Tal vez, a la hora de la cena, arrase con su brazo con lo que haya en la mesa, lanzando al piso comida, platos y vasos como en aquella escena de Five Easy Peaces que lo reafirmó ante el público norteamericano como un actor de amplios rangos. El delicado pianista burgués Robert Eroica Dupea enfrenta las consecuencias de su deserción de la clase alta para trabajar en pozos petroleros, convertido en un hosco obrero. Es la misma película que nos dejó su imagen tocando un piano en la parte trasera de un camión que va por la autopista. Es una de las muchas veces que tocó dicho instrumento en una película. Always look at the lighter side of life…

Tal vez se siente un rato frente a su TV, haciendo zapping o revisando el streaming y se cruce casualmente con la cara de Leonardo DiCaprio, detenga de pronto la transmisión, encendido del furor actoral al que le ha hecho pausa, y le diga: «Tengo esta rata, esta maldita rata que roe y come queso y genera preguntas…», mientras imita con sus dientes y sus ojos a un insaciable roedor. Tal vez, simplemente, recuerde que es el presidente James Dale en un mundo recién invadido por extraterrestres, por lo que debe saludar al líder marciano para invocarlo a la paz. «¿No es el universo lo suficientemente grande para los dos?», le dirá, antes de ser asesinado por él.

Si a Spike Jonze y Charlie Kaufman se les hubiera ocurrido hacer Cómo ser Jack Nicholson en lugar de Cómo ser John Malkovich, probablemente hubieran colapsado como quienes ven el video de El aro. El material para trabajar sería abrumador. ¿Se imaginan estar en la cabeza de Jack Nicholson y poder ver lo que él vio? ¿Se imaginan poder ser él o sentir como él? ¿Se imaginan estar dentro de su mente, controlarlo, hacerlo salir a la calle, ser visto, hacer una nueva película? «Me gusta interpretar a personas que aún no han existido», ha dicho quien, en cambio, podría ser la más febril representación de algunos de nosotros mismos.

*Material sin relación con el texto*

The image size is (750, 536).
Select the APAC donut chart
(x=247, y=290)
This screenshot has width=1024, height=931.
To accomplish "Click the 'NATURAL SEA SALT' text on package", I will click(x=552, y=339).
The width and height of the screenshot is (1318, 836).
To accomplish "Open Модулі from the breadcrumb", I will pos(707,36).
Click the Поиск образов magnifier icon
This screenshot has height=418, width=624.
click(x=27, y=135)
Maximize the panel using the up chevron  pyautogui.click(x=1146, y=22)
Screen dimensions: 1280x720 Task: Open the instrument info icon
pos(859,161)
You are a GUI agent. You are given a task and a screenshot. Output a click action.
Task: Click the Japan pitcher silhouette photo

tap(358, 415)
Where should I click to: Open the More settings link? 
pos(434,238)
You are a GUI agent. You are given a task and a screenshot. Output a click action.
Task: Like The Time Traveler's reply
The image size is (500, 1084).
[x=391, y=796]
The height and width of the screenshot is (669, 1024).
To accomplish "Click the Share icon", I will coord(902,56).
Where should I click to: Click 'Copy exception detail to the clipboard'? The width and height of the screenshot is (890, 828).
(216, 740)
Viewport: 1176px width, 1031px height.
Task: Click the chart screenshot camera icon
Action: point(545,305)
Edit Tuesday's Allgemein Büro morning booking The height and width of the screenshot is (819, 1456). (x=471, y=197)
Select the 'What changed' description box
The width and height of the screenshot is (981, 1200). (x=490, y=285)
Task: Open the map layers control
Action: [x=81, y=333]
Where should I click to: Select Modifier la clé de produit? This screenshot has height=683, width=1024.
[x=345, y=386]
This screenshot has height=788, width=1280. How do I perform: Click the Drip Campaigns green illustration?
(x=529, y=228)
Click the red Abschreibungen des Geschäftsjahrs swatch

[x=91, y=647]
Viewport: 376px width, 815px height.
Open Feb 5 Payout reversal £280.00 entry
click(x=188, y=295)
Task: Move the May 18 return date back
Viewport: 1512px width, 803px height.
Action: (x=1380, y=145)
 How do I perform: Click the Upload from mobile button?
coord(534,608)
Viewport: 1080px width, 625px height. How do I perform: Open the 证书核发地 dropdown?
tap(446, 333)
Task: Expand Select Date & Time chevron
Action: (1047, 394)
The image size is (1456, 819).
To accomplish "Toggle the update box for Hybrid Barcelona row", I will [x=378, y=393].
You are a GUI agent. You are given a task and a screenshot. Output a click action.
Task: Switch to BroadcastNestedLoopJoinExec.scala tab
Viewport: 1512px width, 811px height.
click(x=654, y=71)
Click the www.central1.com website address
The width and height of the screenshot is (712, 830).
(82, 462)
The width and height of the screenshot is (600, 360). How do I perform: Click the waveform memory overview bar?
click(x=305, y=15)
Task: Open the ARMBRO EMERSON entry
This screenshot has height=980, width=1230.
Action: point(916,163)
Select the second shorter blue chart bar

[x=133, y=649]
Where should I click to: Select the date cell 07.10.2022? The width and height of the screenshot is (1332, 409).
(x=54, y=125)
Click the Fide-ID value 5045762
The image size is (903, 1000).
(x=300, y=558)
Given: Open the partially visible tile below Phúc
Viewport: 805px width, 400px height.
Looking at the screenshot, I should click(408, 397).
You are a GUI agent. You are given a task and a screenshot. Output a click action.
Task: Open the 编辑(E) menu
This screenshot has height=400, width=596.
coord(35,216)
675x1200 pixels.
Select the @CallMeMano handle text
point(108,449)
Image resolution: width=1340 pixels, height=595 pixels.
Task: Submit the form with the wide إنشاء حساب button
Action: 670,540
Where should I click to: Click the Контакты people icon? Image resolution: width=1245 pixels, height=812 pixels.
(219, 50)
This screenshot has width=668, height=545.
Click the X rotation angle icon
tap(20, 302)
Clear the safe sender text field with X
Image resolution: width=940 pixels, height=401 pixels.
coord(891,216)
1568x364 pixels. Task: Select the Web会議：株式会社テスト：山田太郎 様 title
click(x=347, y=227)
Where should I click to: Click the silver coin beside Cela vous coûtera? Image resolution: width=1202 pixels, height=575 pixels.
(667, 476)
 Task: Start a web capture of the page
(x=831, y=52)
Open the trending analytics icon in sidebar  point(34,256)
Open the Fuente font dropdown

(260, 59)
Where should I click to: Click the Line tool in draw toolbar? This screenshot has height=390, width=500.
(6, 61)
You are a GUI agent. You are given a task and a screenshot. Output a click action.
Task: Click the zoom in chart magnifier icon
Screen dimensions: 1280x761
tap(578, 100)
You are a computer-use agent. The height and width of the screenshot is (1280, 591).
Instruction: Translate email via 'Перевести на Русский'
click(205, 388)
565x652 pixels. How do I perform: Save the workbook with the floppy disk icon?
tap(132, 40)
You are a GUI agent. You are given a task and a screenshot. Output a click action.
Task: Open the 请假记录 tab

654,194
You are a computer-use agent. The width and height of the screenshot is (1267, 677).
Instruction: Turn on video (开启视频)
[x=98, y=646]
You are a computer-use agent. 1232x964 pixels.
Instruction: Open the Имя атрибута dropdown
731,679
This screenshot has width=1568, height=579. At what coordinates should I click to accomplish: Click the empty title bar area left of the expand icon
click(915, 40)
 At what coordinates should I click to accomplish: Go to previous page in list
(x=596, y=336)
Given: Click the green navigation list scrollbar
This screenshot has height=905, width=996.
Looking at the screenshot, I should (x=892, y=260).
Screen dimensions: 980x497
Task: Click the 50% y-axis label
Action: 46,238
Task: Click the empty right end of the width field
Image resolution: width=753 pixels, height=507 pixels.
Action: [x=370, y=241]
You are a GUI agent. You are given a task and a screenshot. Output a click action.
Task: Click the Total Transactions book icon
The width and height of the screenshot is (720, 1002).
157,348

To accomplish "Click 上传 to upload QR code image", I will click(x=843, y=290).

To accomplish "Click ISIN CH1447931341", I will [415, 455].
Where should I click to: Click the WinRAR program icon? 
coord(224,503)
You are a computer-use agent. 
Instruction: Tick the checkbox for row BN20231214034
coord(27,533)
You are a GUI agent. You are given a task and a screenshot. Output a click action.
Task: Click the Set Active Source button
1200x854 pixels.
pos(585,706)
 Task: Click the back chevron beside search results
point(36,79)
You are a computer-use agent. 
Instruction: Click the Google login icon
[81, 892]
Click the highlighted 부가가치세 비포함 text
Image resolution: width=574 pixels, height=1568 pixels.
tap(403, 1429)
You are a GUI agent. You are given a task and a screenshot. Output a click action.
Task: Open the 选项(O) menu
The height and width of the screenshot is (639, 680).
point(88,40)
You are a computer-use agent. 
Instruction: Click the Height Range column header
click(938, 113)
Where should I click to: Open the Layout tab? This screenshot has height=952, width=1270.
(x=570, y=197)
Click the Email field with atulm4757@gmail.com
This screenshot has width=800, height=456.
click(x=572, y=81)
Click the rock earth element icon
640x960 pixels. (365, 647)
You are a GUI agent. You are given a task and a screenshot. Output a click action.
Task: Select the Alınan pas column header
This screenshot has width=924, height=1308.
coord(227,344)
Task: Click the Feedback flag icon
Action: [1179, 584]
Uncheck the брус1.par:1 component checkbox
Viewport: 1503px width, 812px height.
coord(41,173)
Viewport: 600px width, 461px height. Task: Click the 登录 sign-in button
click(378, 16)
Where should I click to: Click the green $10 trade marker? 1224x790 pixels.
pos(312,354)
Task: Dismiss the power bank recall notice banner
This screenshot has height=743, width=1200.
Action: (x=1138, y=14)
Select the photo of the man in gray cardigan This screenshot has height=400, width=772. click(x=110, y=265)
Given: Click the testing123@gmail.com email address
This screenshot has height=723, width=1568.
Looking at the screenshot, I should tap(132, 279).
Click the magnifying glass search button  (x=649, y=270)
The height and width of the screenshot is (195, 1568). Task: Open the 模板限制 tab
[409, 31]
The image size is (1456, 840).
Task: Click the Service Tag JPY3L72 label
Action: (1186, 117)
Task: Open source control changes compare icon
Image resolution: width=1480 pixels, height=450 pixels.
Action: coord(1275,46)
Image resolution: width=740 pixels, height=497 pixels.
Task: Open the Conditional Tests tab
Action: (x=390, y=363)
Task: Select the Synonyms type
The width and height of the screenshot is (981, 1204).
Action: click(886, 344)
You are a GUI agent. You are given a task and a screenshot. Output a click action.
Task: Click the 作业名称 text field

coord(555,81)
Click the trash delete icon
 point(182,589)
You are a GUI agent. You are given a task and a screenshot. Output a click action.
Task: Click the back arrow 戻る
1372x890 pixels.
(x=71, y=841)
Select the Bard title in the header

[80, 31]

¿En serio ha perdido la cabeza? ¿O quienes la perdieron son los que permanecieron horas frente a su casa esperando grabar o fotografiar a un hombre que solo quería un sencillo momento de paz en su propia casa? Quizás se asomó al balcón para ver a cuántos paparazzi podía asesinar con su hacha, si fuera capaz de superar el laberinto construido a su alrededor y no caer congelado como Jack Torrance. Quizás fue él quien la compró en subasta por doscientas mil dólares. Quizás lo hizo para tomar un respiro del Joker, del hombre lobo, del sindicalista Hoffa, del diablo Van Horne, del detective descreído Jake Gittes, del escritor maníaco de El resplandor, del periodista usurpador de identidades de The Passenger, del Frank Chambers que asesina por una mujer, del viejo policía Jerry Black obligado a cumplir una promesa, del dramaturgo O’Neill que no cree en revoluciones, del joven marino Buddusky que le muestra el mundo a un desertor antes de encarcelarlo, del Melvin Udall atarantado por sus manías, del brutal coronel encubridor de Cuestión de honor, del hombre a punto de morir en Antes de partir, del asesino a sueldo enamorado en El honor de los Prizzi, del psiquiatra capaz de desquiciarte en Locos de ira. Todos, en todas partes, al mismo tiempo. El multiverso de los multiversos.

Afuera, los paparazzi/hienas ya están imaginándolo asomarse nuevamente, mientras le dicen «¿Cómo estás, Jack? ¡Qué gusto verte!», como le sucedió hace unos días, cuando reapareció sorpresivamente en el Staples Center de Los Ángeles para ver a los Lakers, acompañado de su hijo Ray, mostrando buen humor y mejor semblante. 

Entonces, él los saludará tímidamente con una mano, mientras menea un whisky con la otra.

(Un hacha recién afilada descansará a sus pies)

Y le preguntarán: «¿Por qué te decidiste al fin a salir, Jack?»

Y él responderá: «Es que adentro… adentro están todos locos».